Crise de l’euro

Rabat-joie

Crise — Espagne


Le premier ministre espagnol, Mariano Rajoy, a fait ou plutôt a été obligé de faire ce qu’il s’était refusé de faire jusqu’à présent : imposer un plan d’austérité particulièrement sévère. En effet, les ministres des Finances de la zone euro ont troqué l’aide accordée aux banques espagnoles contre des économies supplémentaires de 80 milliards.

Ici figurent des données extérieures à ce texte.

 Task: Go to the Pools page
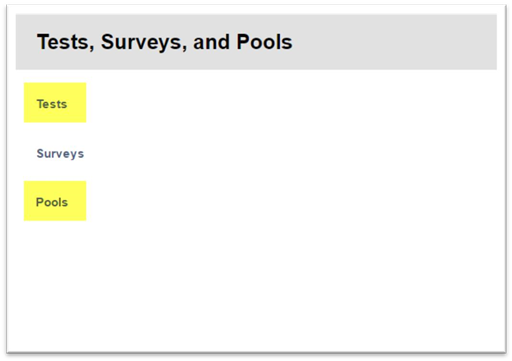[52, 202]
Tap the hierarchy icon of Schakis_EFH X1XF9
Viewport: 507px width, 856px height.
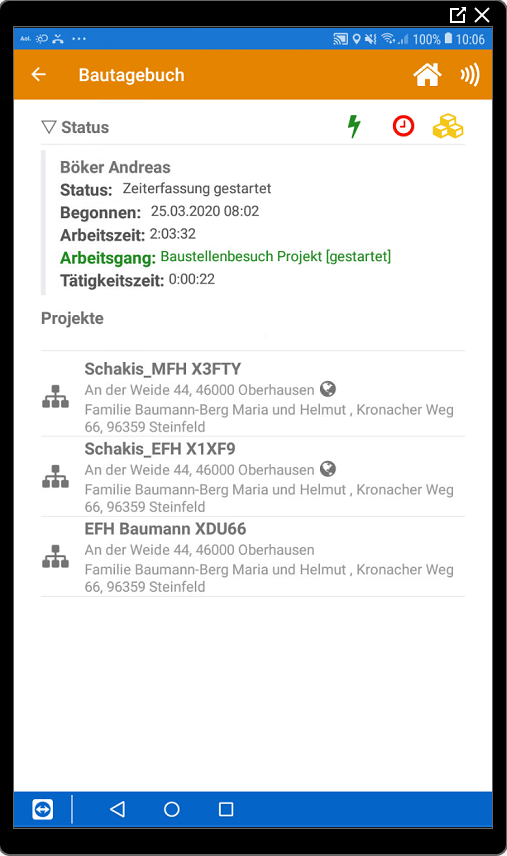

Soit dit en passant, pour reprendre les mots d’un économiste, les dirigeants européens ont concocté tellement de plans de la sorte au cours des deux dernières années qu’on ne les compte plus.
La recette confectionnée par Rajoy est au fond une copie carbone de celles composées par ses homologues européens et par son prédécesseur, soit une combinaison de baisses des salaires, coupes dans les budgets sociaux, réductions des allocations chômage dans un pays où le nombre de sans-emploi atteint un niveau record, plus de 24 %. Bref, le geste posé par le gouvernement est à l’image du chien qui essaye de se mordre la queue.
En effet, cette énième cure de cheval va se traduire inexorablement par une chute de la demande intérieure qui, greffée notamment à un recul du tourisme, activité phare de l’économie, va oblitérer quelque peu la croissance. À cet égard, il faut souligner deux fois plutôt qu’une que le ministre espagnol des Finances vient de calculer que le manque à gagner, depuis 2007, de recettes fiscales découlant des faillites d’entreprises, du chômage et autres plaies avoisine les 90 milliards.
Ainsi donc, sous l’impulsion des marchés, Bruxelles formule un certain nombre d’exigences alors que ces mêmes marchés ne cessent d’augmenter le taux d’intérêt afférent aux bons espagnols. Encore une fois, au début de la présente semaine et avant le dévoilement du plan de Rajoy, les acteurs financiers ont imposé à l’Espagne comme d’ailleurs à l’Italie une autre hausse du loyer de l’argent. Signe d’une humeur de plus en plus morose, le lendemain…
Le lendemain, la France a bénéficié, elle, d’un taux négatif. Autrement dit, cette nouvelle qui n’est bonne qu’en apparence illustre combien la course à la sécurité est encombrée. Il révèle également une anticipation. Laquelle ? Ceux qui ont acheté des bons français parient sur une baisse continue de l’euro. Sur une poursuite de la crise de l’euro, mais non sur son éclatement.
En attendant de savoir si ces derniers avaient vu juste, bien des économistes s’inquiètent encore et toujours de cette surenchère d’austérité. À telle enseigne que, pour reprendre les mots de Jean-Marc Daniel, professeur à l’ESCP-Europe, soit les «bâilleurs de fonds, et avec eux la chancelière Angela Merkel, sont idiots, soit ils sont machiavéliques». On ne saurait mieux dire.